Tenía un sueño y era viajar a muchas partes del mundo como La Habana, New York,
Paris y demás a tocar mi música. ¿Quieres saber la triste verdad que sigue en
esta historia?- me preguntó.
- Creo sospechar que pasó. Usted
seguramente no pudo realizar su sueño ¿cierto?- dije aunque no sabía realmente
de que serviría esto con el tema de la felicidad.

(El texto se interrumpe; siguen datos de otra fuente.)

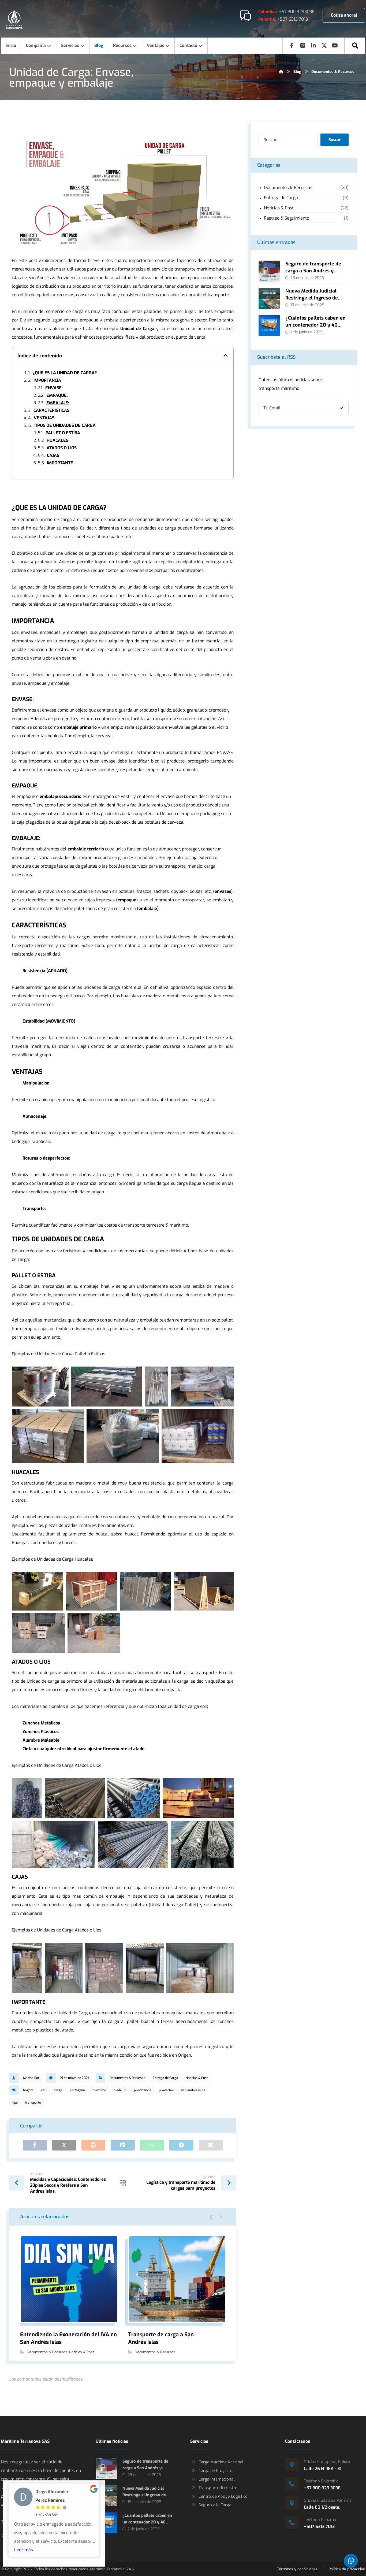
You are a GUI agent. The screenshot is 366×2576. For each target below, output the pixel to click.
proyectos (166, 2090)
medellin (120, 2090)
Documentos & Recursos (127, 2078)
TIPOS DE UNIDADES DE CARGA (65, 425)
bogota (28, 2090)
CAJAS (53, 455)
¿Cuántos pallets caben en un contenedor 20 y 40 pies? (315, 325)
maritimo (99, 2090)
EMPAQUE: (57, 395)
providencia (142, 2090)
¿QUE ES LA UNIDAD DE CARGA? (65, 373)
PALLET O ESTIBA (63, 433)
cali (43, 2090)
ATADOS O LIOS (62, 448)
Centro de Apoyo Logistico (223, 2496)
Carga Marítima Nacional (221, 2462)
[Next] (221, 2217)
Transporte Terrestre (218, 2487)
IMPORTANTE (60, 463)
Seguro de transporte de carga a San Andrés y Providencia (313, 270)
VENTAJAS (44, 418)
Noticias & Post (197, 2078)
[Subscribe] (341, 408)
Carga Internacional (216, 2479)
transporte (33, 2102)
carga (58, 2090)
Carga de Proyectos (217, 2470)
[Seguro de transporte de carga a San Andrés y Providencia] (269, 271)
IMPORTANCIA (47, 380)
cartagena (77, 2090)
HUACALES (57, 440)
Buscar (334, 139)
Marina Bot (31, 2078)
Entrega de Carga (165, 2078)
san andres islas (193, 2090)
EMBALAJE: (57, 403)
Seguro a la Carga (215, 2505)
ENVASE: (54, 388)
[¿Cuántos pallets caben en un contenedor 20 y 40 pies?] (269, 325)
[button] (355, 45)
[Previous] (211, 2217)
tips (15, 2102)
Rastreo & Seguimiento (286, 218)
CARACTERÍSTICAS (51, 410)
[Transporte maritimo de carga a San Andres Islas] (14, 19)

- ¡Claro que logré realizar mi
sueño muchacho! ¿Acaso me ves cara de perdedor? Fui a todos esos lugares y
disfruté como los grandes. Conocí muchísima gente y en serio no te imaginas las
cosas que viví en esos días. Y eso que te estoy hablando de los años 50 en
los que este mundo parecía más pequeño
de lo que es ahora. La triste verdad es que nada de eso me llenó y después de
andar, ver y hacer muchísimas cosas, seguía igual que al principio solo que con
otro tipo de pobreza. Volví a esta ciudad de visita cuando recién habíamos
acabado una gira y pasó lo que menos creí que me hubiese podido pasar a mí: me
enamoré perdidamente de María y abandoné todo con tal de vivir todos los demás
días de mi vida a su lado. Bueno se trata de lo siguiente, por lo general uno
encuentra la felicidad de la manera que menos espera, no con plata ni con fama,
ni nada de esas cosas que uno por lo general cree. Simplemente es eso que la
gente llama destino, el que le termina dándole a uno la sorpresa cuando menos
se lo espera. Te diré algo muchacho, quizás en este mismo momento ya tienes
todo lo necesario para ser feliz pero no has sabido darte cuenta. Concéntrate
en disfrutar las cosas bellas de este mundo y así podrás encontrar la felicidad
y lo verdaderamente bueno de esta vida.
***
Esa noche casi no dormí. La charla, con el que ahora sabia había sido
hacía mucho tiempo un pianista, realmente me había cambiado la forma de pensar.
A partir de ahora no lucharía por encontrar ese estado sublime llamado
felicidad que parecía estar reservado nada más para los sabios que vivían en
montañas alejadas de todo el mundo. Pacho me había enseñado que la felicidad
llegaba sola a los que de verdad la esperaban, solo había que saber
reconocerla. Mirando al techo del cuarto mientras estaba acostado en mi cama y
sonreía con la misma mirada del pianista zapatero, concluí algo: Seguramente
Kant nunca se había enamorado realmente.